TASK STATEMENT ▸
Lines from the line with "Oggi (597, 995)" to the line with "Editoriale (609, 144)" in the entries below, and only those, must be output exactly, with both ends included.

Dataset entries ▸
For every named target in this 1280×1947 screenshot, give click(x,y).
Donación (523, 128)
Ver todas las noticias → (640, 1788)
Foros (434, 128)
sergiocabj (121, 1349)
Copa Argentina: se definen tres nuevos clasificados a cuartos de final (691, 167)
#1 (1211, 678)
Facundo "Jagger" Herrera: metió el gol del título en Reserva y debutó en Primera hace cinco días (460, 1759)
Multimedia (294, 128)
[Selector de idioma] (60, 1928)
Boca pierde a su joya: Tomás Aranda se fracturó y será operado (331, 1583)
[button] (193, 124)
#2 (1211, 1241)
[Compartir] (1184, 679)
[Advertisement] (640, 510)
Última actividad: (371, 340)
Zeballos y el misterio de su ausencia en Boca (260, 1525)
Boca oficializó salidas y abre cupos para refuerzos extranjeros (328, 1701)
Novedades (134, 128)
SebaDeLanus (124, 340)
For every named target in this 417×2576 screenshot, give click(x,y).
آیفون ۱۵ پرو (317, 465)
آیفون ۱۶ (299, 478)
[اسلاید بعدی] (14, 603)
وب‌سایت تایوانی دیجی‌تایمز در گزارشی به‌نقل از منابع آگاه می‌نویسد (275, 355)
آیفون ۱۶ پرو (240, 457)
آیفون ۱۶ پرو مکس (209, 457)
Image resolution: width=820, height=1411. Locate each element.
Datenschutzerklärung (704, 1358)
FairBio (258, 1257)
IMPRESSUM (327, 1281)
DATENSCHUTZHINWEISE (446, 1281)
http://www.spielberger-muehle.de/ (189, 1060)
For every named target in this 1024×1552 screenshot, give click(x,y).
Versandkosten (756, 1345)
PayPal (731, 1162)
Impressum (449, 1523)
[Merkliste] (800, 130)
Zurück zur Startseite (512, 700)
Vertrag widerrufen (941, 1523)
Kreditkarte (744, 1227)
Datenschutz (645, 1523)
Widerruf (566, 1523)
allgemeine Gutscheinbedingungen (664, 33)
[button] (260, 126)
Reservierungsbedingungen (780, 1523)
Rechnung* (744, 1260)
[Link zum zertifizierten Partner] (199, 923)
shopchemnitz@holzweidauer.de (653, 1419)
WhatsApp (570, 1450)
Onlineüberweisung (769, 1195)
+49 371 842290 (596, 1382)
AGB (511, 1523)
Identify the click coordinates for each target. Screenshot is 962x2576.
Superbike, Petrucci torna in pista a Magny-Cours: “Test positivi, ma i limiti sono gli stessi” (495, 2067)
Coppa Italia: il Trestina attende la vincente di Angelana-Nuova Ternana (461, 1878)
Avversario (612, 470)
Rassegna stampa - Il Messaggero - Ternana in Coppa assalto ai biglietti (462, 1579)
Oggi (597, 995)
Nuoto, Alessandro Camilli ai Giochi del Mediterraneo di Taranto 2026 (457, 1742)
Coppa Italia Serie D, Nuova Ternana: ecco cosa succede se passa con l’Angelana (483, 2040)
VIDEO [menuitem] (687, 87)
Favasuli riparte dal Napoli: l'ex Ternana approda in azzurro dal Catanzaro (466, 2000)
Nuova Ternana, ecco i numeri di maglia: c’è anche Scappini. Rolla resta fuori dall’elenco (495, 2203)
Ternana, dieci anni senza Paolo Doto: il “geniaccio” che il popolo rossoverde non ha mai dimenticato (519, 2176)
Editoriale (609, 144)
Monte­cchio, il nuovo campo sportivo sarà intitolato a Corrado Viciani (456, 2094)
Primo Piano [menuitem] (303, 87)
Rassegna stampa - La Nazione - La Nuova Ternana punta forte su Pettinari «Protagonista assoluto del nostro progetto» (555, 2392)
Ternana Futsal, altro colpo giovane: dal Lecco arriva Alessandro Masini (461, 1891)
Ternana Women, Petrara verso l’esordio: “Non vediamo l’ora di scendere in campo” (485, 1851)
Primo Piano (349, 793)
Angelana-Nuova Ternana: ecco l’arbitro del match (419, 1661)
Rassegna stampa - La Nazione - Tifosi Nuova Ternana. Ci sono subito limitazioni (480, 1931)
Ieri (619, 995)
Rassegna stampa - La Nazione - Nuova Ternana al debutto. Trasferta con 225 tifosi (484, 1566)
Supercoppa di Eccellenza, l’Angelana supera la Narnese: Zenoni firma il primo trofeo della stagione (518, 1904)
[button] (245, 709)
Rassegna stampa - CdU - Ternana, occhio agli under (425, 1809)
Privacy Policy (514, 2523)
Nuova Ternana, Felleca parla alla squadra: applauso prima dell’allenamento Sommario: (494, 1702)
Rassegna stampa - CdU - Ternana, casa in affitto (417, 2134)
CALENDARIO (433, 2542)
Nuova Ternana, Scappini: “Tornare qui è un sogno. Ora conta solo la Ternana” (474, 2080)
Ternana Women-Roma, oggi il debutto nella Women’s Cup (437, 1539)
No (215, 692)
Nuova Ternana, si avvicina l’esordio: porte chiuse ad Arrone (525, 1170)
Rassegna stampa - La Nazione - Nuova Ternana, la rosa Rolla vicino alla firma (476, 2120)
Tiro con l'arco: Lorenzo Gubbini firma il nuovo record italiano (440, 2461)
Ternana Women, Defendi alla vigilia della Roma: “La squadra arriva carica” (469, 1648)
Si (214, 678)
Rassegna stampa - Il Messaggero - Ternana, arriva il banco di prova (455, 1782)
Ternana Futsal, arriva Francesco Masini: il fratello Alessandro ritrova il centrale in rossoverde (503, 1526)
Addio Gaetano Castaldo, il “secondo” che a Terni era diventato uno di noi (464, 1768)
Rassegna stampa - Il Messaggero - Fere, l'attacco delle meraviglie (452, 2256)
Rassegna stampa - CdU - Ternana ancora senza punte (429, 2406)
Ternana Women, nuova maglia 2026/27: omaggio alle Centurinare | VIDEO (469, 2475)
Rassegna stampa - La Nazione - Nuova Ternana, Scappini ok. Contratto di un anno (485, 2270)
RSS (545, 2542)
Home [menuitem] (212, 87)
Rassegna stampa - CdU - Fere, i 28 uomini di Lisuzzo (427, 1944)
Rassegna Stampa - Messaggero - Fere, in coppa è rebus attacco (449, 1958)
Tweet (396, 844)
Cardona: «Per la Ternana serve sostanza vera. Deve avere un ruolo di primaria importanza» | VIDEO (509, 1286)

YOUR SOLUTION ▸
Oggi (597, 995)
Nuoto, Alessandro Camilli ai Giochi del Mediterraneo di Taranto 2026 (457, 1742)
Coppa Italia Serie D, Nuova Ternana: ecco cosa succede se passa con l’Angelana (483, 2040)
VIDEO [menuitem] (687, 87)
Favasuli riparte dal Napoli: l'ex Ternana approda in azzurro dal Catanzaro (466, 2000)
Nuova Ternana, ecco i numeri di maglia: c’è anche Scappini. Rolla resta fuori dall’elenco (495, 2203)
Ternana, dieci anni senza Paolo Doto: il “geniaccio” che il popolo rossoverde non ha mai dimenticato (519, 2176)
Editoriale (609, 144)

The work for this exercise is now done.